- **GEGEVEN TEKST**:

Tijdens een excursie naar Auschwitz ziet Paul Glaser in een vitrine een koffer met daarop zijn eigen achternaam. Deze gebeurtenis zorgt er uiteindelijk voor dat hij besluit een boek te schrijven over zijn tante Roosje en een geheime familiegeschiedenis.
Paul Glaser (1947) ging een aantal jaar geleden, na eerst een conferentie in de Poolse stad Krakau te hebben bezocht, met enkele collega’s op excursie naar Auschwitz. Opmerkelijk, want eigenlijk had hij helemaal geen trek in een bezoek aan een concentratiekamp. “Ik ervaar het bezoek aan concentratiekampen als een vorm van ramptoerisme”, legt Glaser, die zich destijds door zijn collega’s had laten overhalen, uit. “Misschien wist ik onbewust dat ik er van weg moet blijven”.
Het bezoek aan Auschwitz gaf het leven van Glaser een bijzondere wending. In een vitrine zag hij een grote stapel koffers. Op een van de koffers stond zijn eigen achternaam. De vondst van deze koffer zorgde er uiteindelijk voor dat hij besloot het geheim van zijn familie te onthullen: het verzwegen lot van zijn tante Roosje (1914-2000) en de Joodse identiteit van zijn familie.
Tantje Roosje
Die tante heette Rosa Regina Glaser en was, toen de Tweede Wereldoorlog uitbrak, een levenslustige danseres die middenin het leven stond. Het feit dat ze Joods was zei haar eigenlijk niet zo heel veel, maar naarmate de oorlog vorderde werd ze, als zoveel Joden, op een pijnlijke manier meer en meer geconfronteerd met haar Joodse wortels.
Het werd steeds lastiger voor de danseres om op te treden en ook het runnen van haar dansschool werd alsmaar moeilijker. Niet alleen de welbekende anti-Joodse maatregelen maakten het haar onmogelijk haar leven in te richten zoals ze zelf wil, ze had ook nog eens te kampen met dubieuze Hollanders.
Met een echtgenoot bijvoorbeeld die zich in liet palmen door het nationaal-socialisme en later bleek een zogenaamde goede vriend een verrader. Als Jodin werd ze, of ze zich nou Joods voelde of niet, hoe langer hoe meer geïsoleerd van de rest van de samenleving.

Gegevens over het vinden van zichtbare doelen:
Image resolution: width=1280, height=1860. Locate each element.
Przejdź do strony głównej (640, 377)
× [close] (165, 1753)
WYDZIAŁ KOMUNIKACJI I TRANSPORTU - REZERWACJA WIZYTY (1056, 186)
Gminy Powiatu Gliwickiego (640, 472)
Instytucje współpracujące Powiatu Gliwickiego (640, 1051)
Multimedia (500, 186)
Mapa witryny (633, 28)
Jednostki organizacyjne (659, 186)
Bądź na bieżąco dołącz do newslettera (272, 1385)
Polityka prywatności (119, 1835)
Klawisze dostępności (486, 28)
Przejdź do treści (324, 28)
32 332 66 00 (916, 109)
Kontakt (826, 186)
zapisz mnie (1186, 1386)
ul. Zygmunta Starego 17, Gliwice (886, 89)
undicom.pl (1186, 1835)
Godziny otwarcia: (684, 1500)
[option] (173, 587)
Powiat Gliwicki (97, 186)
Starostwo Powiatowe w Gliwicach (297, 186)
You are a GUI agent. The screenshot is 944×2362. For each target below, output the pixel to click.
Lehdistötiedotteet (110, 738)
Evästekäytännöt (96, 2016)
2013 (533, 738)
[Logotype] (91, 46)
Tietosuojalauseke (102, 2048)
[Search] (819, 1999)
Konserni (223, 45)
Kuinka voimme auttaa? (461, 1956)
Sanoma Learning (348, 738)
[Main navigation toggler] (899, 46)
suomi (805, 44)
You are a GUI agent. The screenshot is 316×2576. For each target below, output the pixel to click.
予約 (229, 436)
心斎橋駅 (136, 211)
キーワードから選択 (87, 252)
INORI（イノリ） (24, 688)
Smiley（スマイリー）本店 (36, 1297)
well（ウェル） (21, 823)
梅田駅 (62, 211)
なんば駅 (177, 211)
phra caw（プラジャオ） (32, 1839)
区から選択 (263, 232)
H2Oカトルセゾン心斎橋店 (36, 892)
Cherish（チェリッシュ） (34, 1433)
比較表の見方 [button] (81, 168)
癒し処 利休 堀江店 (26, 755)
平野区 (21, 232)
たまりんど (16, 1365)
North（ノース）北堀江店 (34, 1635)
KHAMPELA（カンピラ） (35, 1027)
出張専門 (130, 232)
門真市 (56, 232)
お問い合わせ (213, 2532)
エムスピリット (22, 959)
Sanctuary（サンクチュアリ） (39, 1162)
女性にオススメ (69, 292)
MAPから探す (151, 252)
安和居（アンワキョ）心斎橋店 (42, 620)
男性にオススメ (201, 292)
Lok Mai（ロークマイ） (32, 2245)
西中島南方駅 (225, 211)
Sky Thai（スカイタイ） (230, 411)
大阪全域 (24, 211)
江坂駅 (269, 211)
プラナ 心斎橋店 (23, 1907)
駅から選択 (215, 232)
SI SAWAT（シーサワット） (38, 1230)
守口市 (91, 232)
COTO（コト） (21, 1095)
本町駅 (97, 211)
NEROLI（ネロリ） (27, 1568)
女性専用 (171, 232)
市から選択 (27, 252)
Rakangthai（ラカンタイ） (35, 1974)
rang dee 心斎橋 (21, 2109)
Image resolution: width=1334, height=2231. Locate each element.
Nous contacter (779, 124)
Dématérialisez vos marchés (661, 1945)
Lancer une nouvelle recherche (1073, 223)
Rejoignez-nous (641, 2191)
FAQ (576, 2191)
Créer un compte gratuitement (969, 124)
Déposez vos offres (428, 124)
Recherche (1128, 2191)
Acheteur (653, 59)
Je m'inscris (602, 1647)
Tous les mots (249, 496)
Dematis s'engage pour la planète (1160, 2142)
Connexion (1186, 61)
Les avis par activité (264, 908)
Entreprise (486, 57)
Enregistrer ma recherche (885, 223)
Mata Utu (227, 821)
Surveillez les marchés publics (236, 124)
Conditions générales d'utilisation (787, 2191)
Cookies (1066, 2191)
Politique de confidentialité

- **OPDRACHT**: Zet de tekst over Paul Glaser en zijn tante Roosje voort, beginnend direct na de laatste zin.

- **ANTWOORD**:
De veerkrachtige Rosa maakte, zoals op de achterflap terecht wordt vermeld, gedurende de oorlogsjaren zelfs het ondenkbare mee. Rosa Glaser werd, na als Joodse onderduiker door een ‘vriend’ te zijn verraden, opgepakt door Nederlandse agenten en belandde via de kampen Westerbork en Vught onder meer in Auschwitz en Ravensbrück. In Westerbork knoopte ze een relatie aan met een SS-officier waardoor een transport naar Polen gerekt werd. Uiteindelijk ontkwam Rosa echter niet aan het gevreesde transport naar Auschwitz. Ook dit kamp wist ze echter te overleven. Ze werkte er bij de gaskamers en later leerde ze SS’ers dansen op Duitse liedjes als Warum ist es am Rhein so schön. Rosa Glaser overleefde uiteindelijk zes concentratiekampen.
Bewonderenswaardig is de levenskracht die Rosa ook op de meest zwarte momenten wist vast te grijpen. Haar vastbeslotenheid te overleven en haar waardigheid te behouden zijn ontroerend. Na de oorlog ondertekende ze al haar brieven met de naam Rosita. In de letter ‘R’ tekende ze voortaan een klein lachend gezichtje. “Als lange neus naar al diegenen die mij klein hadden willen krijgen. Ze hebben me niet gekregen.”
Paul Glaser beschrijft in dit boek, dat overigens leest als een roman en erg helder en toegankelijk geschreven is, ook zijn eigen zoektocht naar de geschiedenis van zijn familie. Zijn vader John, broer van Rosa, voedde hem katholiek, sprak niet over het oorlogsverleden en waarschuwde toen hij liet weten op zoek te gaan naar de familiegeschiedenis: “De mensen vinden die Joodse achtergrond en verschrikkelijke geschiedenis interessant, maar praat er niet over, houd het voor je, want vroeg of laat wordt het tegen je gebruikt”. Die houding is te begrijpen als je je bedenkt dat ongeveer 95 procent van de familie van John Glaser tijdens de oorlog werd vermoord.
Nadat Paul in Auschwitz de koffer met daarop de naam ‘Glaser’ had gevonden, sprak hij met zijn vrienden over zijn tante en de familiegeschiedenis. Zijn vrienden adviseerden hem het verhaal verder te vertellen. Bij het schrijven maakte Glaser dankbaar gebruik van de memoires die zijn tante achterliet. Zelf bezocht hij zijn tante een keer en sprak toen uitvoerig met haar over haar ervaringen.
Rosa schreef zowel tijdens als na de oorlog over haar ervaringen. Een deel van haar dagboeken gingen bij een bombardement verloren. Na de oorlog begon ze opnieuw. Ze droeg het werk op aan haar omgekomen ouders en aan hen die met haar het standpunt delen dat moeilijkheden en risico´s de vuurproef van het karakter vormen.
Interessant aan het boek Tante Roosje is onder meer dat het verhaal niet stopt waar de Tweede Wereldoorlog eindigt. Het antisemitisme was in 1945 niet plotsklaps verdwenen. Ook in Nederland had het antisemitisme flink wortel geschoten en veel uit de kampen terugkerende Joden werden in het vaderland hardvochtig behandeld en zelfs tegengewerkt. Soms zelfs dusdanig dat deze terugkerende Joden besloten te emigreren naar vriendelijker oorden.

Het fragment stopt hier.